Doug Most will move from deputy managing editor for features to deputy managing editor for special sections and new initiatives. Janice Page, film editor and director of The Globe's book development efforts, will become deputy managing editor for features.

In his new position, Most will develop new print sections as well as digital and print concepts, projects that will at once fulfill The Globe's core mission, engage readers, and connect with advertisers.

In his successful five-year run as features editor, Most increased the presence of enterprise stories on Page One, helped conceive and launch the expanded Sunday Arts section, and has helped oversee a collection of revenue-producing special sections - magazines devoted to the 150th anniversaries of UMass and MIT, and a section on the 100th anniversary of the Children's Museum, among others.

Before assuming the job of deputy managing editor for features, Most was editor of the Sunday Magazine, where he led a complete rethinking and successful overhaul.

He has also been a senior editor at Boston Magazine, and was named Journalist of the Year (1998) while working at the Bergen Record in New Jersey. He is the author of the forthcoming book, "The Race Underground: Boston, New York, and the Incredible Rivalry that Built America's First Subway," which has received a starred review from Kirkus.
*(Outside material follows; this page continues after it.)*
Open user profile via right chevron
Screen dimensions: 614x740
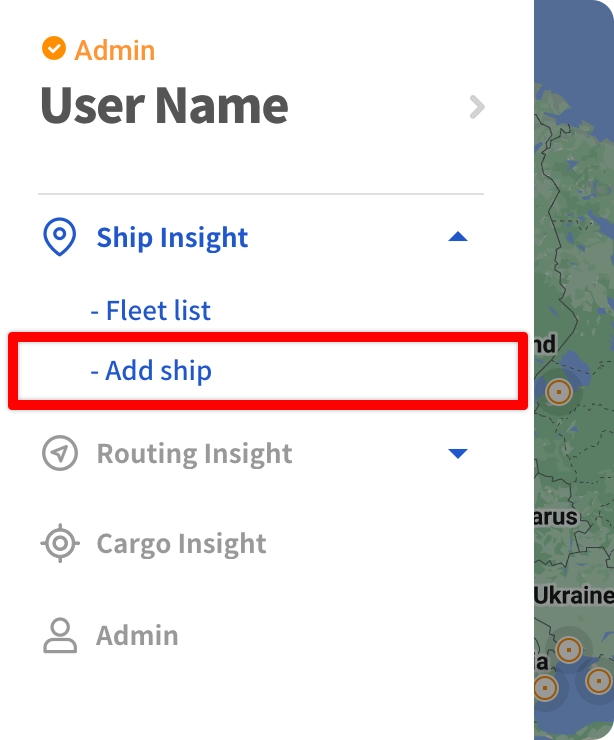[x=477, y=107]

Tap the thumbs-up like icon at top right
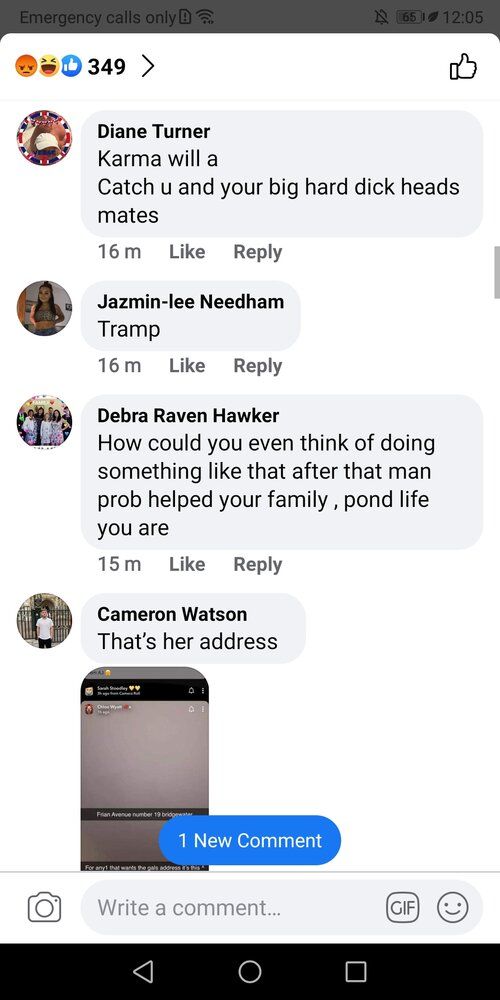coord(463,66)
Since joining The Globe in 2006, Page has made a significant mark as a writer, editor, and film critic, and has turned The Globe's in-house book publishing operation - ebooks and print - into an award-winning (and revenue-producing) enterprise. She will continue to oversee book development in her new job.

Page was the fashion editor at the Los Angeles Times in the 1990s, and also served as an assistant features editor, and an arts and entertainment staff writer. She helped develop and edit a new weekly arts and leisure magazine for the LAT in Orange County. She was the arts and entertainment editor for the Providence Journal before that, having risen up from the copy desk. She also ventured into new media, as the executive producer of MSN's short-lived foray into online city guides, BostonSidewalk.com; as director of programming for a customizable CMGI portal, MyWay.com; and as chief operations officer for a restaurant industry start-up, USAchefs.com.